2. The apparatus of claim 1, wherein the number of the clients of the responded reference object is plural, the plural clients further include clients of the unresponsive reference object, and the joint conditional probabilities of the clients of the responded reference object and the plural clients include joint conditional probabilities between the clients of the plural responded reference object and joint conditional probabilities of the clients of the responded reference object and the clients of the unresponsive reference object;
the joint conditional probability obtaining module includes:
a conditional probability calculation module for calculating a conditional probability for each two of the plurality of responding reference object clients based on a plurality of initial feature vectors of the plurality of responding reference object clients; calculating a conditional probability of each of the plurality of responding reference object clients to the non-responding reference object client based on the plurality of initial feature vectors;
a joint conditional probability calculation module for multiplying the conditional probabilities of every two responding reference object clients among the multiple responding reference object clients to obtain a joint conditional probability among the multiple responding reference object clients; multiplying the conditional probabilities of the respective responded reference object clients and the unresponsive reference object clients to obtain a joint conditional probability of the responded reference object clients and the unresponsive reference object clients.

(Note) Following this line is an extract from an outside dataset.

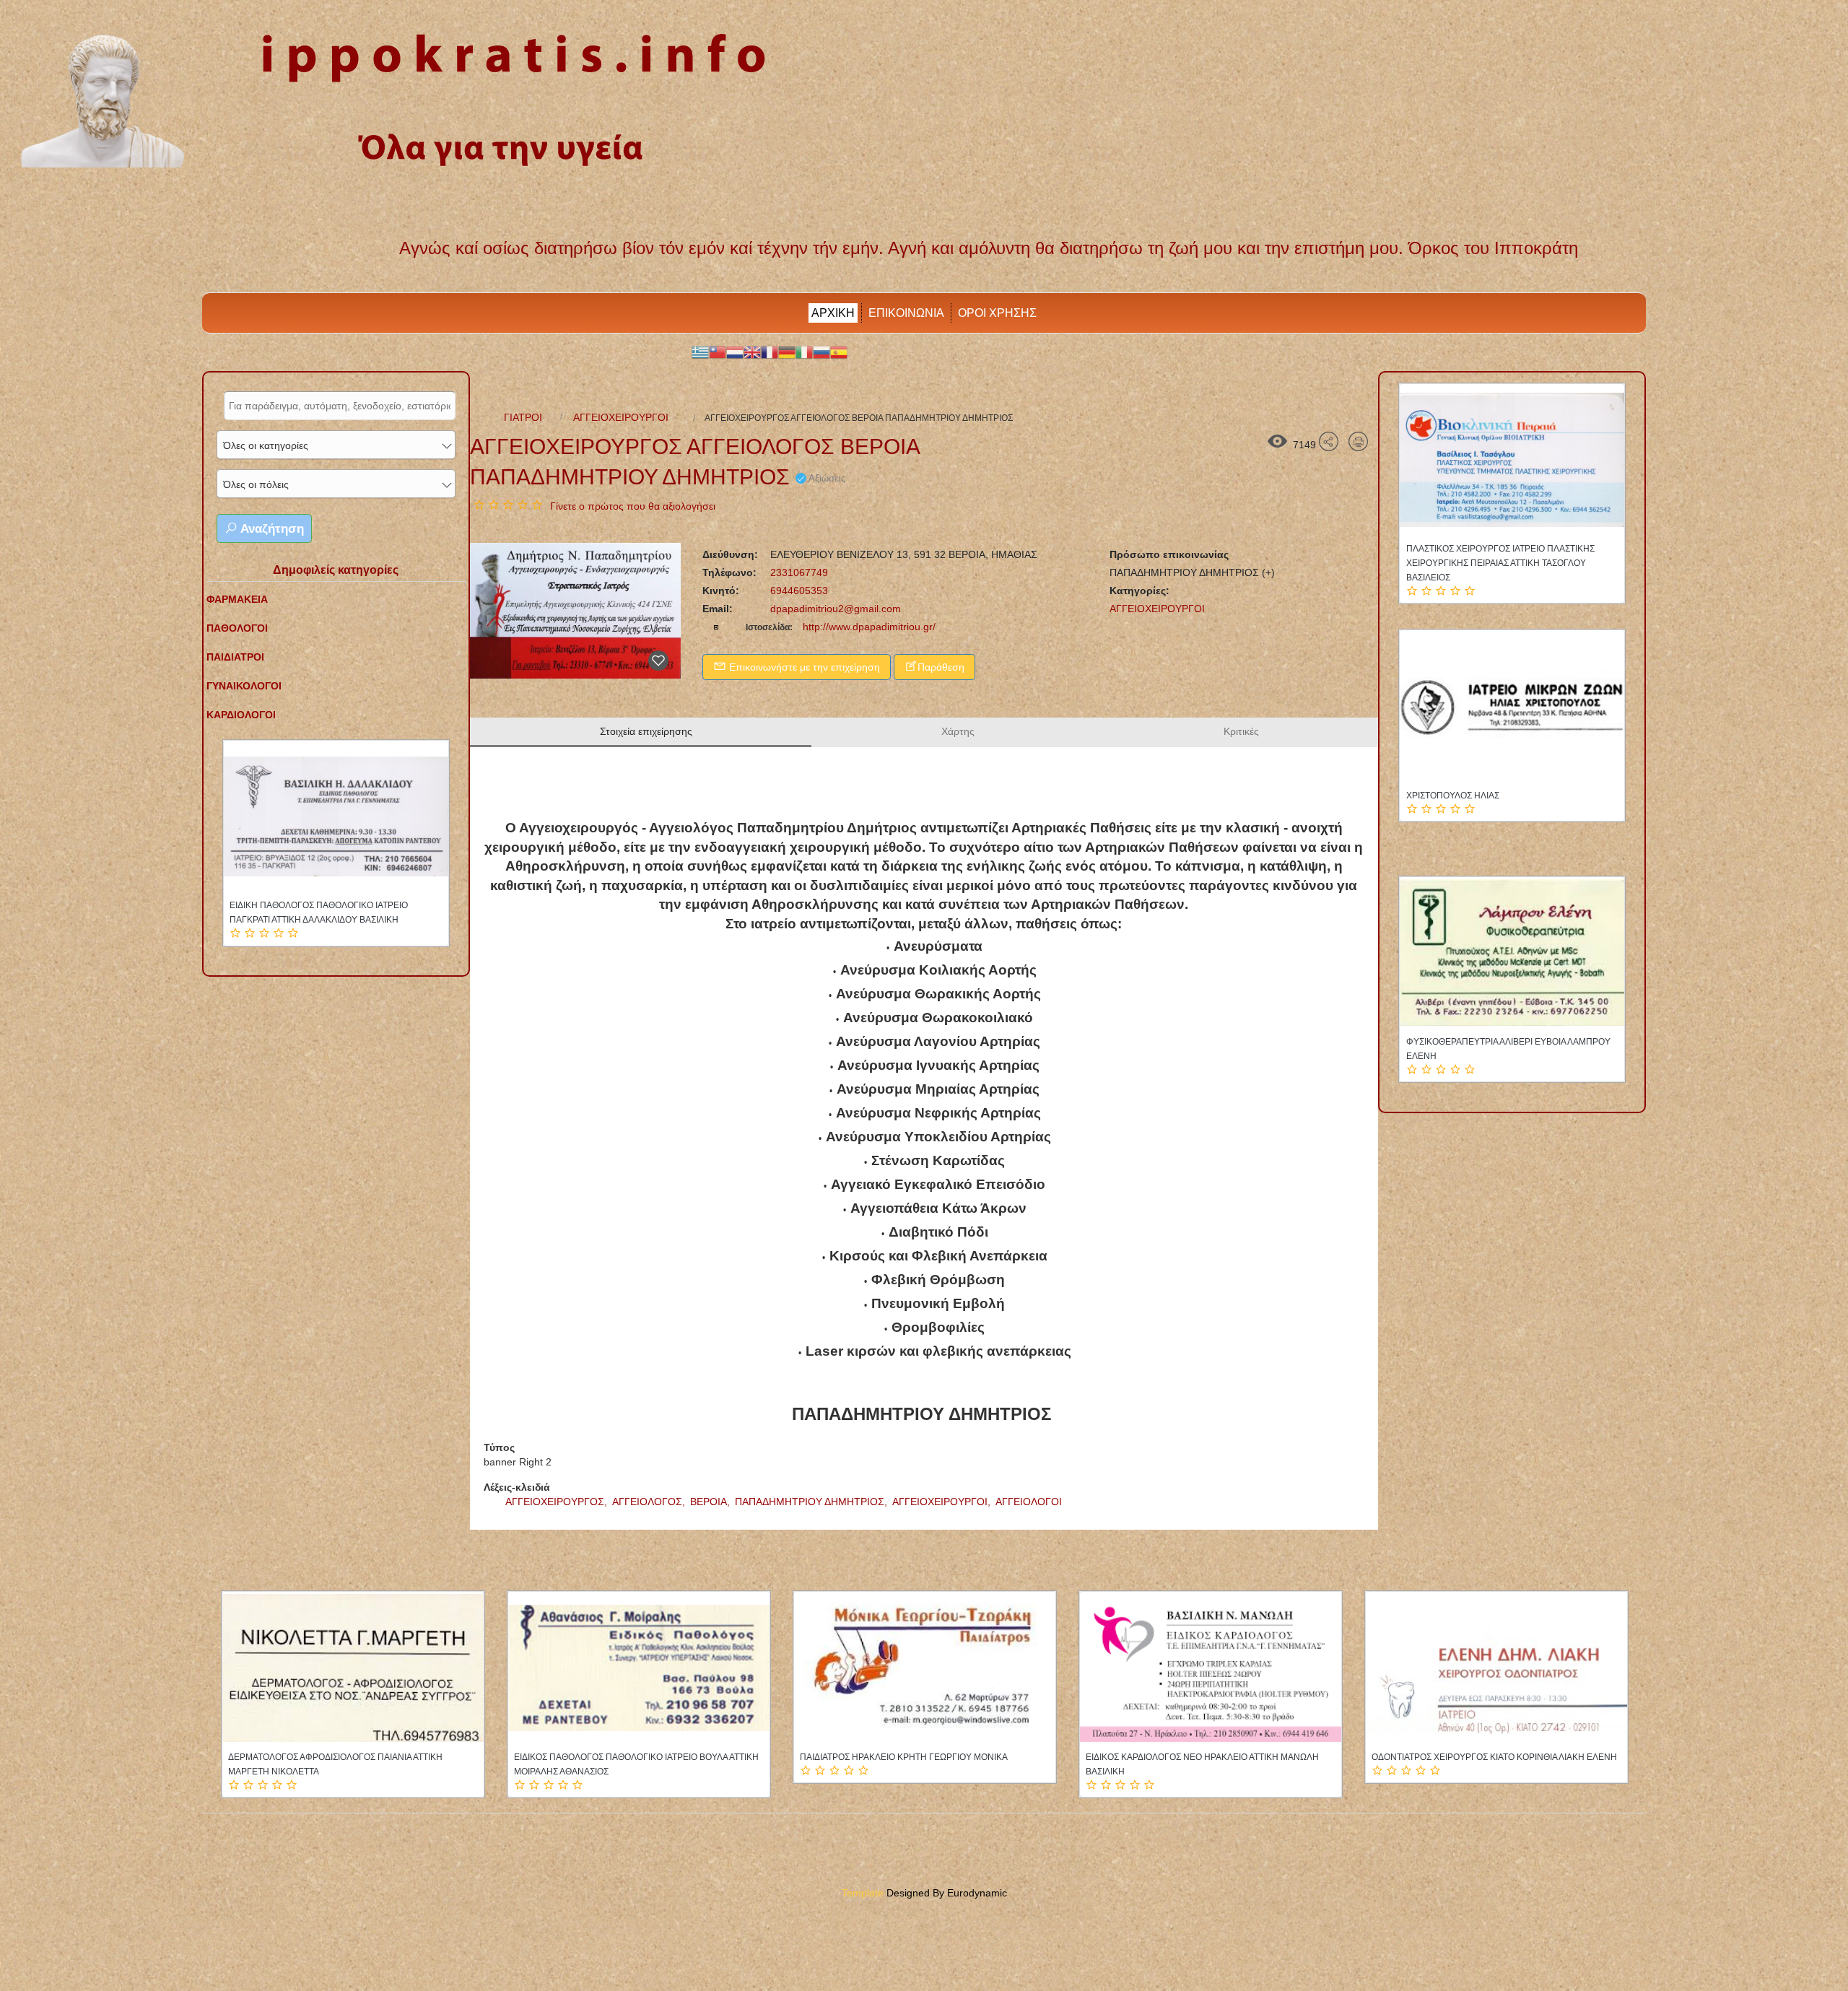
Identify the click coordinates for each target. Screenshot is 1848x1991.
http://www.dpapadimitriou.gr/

3. The apparatus of claim 2, wherein the objective function obtaining module is further configured to multiply joint conditional probabilities among the plurality of responding reference object clients and joint conditional probabilities of the responding reference object clients and the non-responding reference object clients to obtain the objective function.
4. The apparatus according to claim 2 or 3, wherein the number of clients not responding to the reference object is plural;
the device further comprises:
a target number obtaining module, configured to obtain a target number of clients that do not respond to the reference object;
an unresponsive client extraction module for randomly selecting clients of the target number of unresponsive reference objects from a plurality of clients of the unresponsive reference objects;
the conditional probability calculating module is further configured to calculate, according to the plurality of initial feature vectors, for each of the clients of the plurality of responded reference objects, a conditional probability between the client of the target number of unresponsive reference objects and each of the clients of the target number of unresponsive reference objects;
the joint conditional probability calculating module is further configured to multiply the conditional probabilities of the clients of the respective responded reference objects and the clients of the respective non-responded reference objects to obtain a joint conditional probability of the clients of the responded reference objects and the clients of the non-responded reference objects.

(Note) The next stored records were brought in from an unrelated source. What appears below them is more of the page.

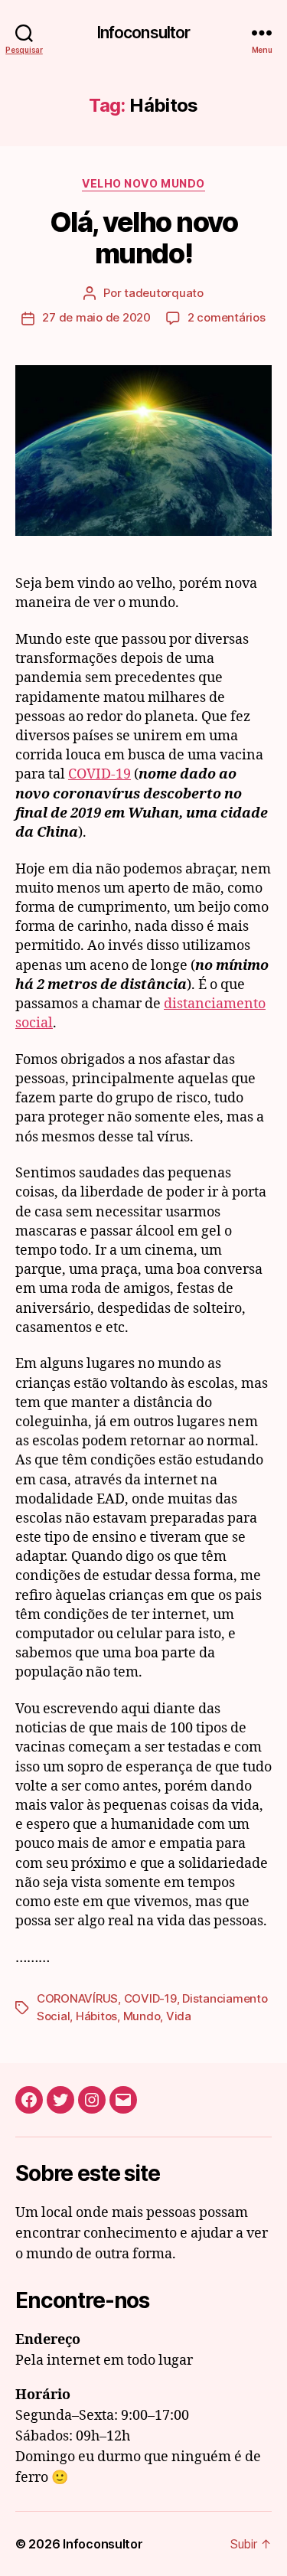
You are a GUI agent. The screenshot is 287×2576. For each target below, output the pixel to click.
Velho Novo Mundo (143, 183)
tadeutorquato (164, 293)
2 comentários (227, 317)
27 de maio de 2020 (96, 317)
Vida (178, 2016)
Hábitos (96, 2016)
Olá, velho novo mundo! (144, 237)
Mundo (142, 2016)
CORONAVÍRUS (77, 1998)
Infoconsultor (144, 32)
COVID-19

5. The apparatus according to claim 1, wherein the client similarity obtaining module is further configured to calculate a cosine similarity between the optimized eigenvector of the client responding to the object to be recommended and the optimized eigenvector of the client not responding to the object to be recommended, and obtain a similarity between the client responding to the object to be recommended and the client not responding to the object to be recommended;
the device further comprises:
and the object recommending module is used for recommending the object to be recommended to the client which responds to the object to be recommended and does not respond to the object to be recommended, wherein the similarity between the client which responds to the object to be recommended and the client is greater than a preset threshold value.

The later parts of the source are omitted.